Allerdings stehen auch die Einzelhändler keineswegs auf der Seite der Nacht-Einkäufer. Gerade die kleineren Läden fürchteten, unter die Räder zu kommen, berichtet Verbands-Geschäftsführer Bernd Ohlmann. Die offizielle Haltung lautet: Nein zu längeren Öffnungszeiten, ja zu flexiblen Aktionen à la Shopping-Nächte. Aber da werde sich wohl eh nichts tun, sagt Ohlmann. "Die CSU hat das Thema so gerne wie Zahnschmerzen." Obwohl Ohlmann überzeugt ist, dass das Thema Internet-Handel die Debatte um den Ladenschluss noch einmal befeuern wird.
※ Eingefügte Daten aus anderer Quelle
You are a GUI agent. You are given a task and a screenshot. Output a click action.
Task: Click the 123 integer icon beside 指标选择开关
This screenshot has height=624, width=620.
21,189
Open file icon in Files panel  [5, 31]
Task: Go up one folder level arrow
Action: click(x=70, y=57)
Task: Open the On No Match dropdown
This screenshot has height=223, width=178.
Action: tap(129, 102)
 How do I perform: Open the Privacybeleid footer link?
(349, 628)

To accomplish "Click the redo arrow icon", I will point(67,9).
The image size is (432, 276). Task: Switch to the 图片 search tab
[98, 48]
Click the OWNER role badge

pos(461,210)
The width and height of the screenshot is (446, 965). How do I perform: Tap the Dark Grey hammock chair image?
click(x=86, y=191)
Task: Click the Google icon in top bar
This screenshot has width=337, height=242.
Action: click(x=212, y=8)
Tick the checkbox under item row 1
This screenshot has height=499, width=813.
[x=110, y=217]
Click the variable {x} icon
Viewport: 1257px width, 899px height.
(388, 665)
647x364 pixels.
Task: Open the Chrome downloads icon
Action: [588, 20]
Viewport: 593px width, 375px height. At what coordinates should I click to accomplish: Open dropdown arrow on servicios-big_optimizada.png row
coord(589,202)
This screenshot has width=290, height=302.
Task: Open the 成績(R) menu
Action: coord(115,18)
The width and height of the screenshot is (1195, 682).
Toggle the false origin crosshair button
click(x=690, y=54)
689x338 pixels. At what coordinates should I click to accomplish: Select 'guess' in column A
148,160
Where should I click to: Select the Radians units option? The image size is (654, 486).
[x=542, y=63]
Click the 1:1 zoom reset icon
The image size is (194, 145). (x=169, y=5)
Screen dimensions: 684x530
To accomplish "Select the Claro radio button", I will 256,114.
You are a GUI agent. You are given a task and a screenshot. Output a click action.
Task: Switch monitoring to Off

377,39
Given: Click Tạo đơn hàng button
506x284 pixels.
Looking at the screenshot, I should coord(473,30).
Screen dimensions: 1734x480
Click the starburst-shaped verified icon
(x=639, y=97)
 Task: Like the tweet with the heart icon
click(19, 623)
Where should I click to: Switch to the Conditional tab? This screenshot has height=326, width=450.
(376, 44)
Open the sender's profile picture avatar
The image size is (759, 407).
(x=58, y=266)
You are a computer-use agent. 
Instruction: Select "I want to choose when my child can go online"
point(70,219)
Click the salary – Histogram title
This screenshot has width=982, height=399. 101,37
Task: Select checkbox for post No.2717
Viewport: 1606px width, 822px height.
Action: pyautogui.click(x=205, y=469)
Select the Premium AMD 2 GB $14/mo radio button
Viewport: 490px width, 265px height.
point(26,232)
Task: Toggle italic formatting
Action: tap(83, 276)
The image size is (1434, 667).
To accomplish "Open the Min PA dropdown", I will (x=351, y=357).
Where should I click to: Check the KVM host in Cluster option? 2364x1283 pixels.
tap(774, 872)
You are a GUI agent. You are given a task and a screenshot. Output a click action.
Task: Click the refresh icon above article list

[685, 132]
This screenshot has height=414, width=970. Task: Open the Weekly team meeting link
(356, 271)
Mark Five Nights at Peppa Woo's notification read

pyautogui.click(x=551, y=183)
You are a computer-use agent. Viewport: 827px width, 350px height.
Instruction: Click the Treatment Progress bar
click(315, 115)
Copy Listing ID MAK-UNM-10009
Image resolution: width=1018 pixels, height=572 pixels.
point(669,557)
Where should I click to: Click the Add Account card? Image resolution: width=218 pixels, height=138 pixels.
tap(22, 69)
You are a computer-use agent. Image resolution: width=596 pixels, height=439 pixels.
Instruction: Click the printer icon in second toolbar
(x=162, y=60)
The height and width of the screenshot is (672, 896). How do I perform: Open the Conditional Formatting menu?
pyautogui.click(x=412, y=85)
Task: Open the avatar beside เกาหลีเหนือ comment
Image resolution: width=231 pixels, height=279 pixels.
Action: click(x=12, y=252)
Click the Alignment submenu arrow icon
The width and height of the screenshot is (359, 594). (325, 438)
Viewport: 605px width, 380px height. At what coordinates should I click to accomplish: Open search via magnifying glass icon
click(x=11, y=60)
Zumindest die Rathaus-CSU ist jedoch Änderungen gar nicht so abgeneigt. Eine "gewisse Liberalisierung" könne man sich durchaus vorstellen, berichtet Stadtrat Manuel Pretzl. Am Sonntag werde aber keinesfalls gerüttelt. SPD und Grüne sind prinzipiell skeptischer, die jetzigen Öffnungszeiten "sollten ausreichen", findet Grünen-Stadträtin Lydia Dietrich. Bei den Liberalen hingegen stehen flexiblere Öffnungszeiten seit langem ganz oben im Forderungskatalog. Negative Folgen für die Mitarbeiter fürchtet FDP-Spitzenmann Michael Mattar nicht. Schließlich seien Zuschläge zu erwarten - und die Höchstarbeitszeit werde ja nicht ausgedehnt.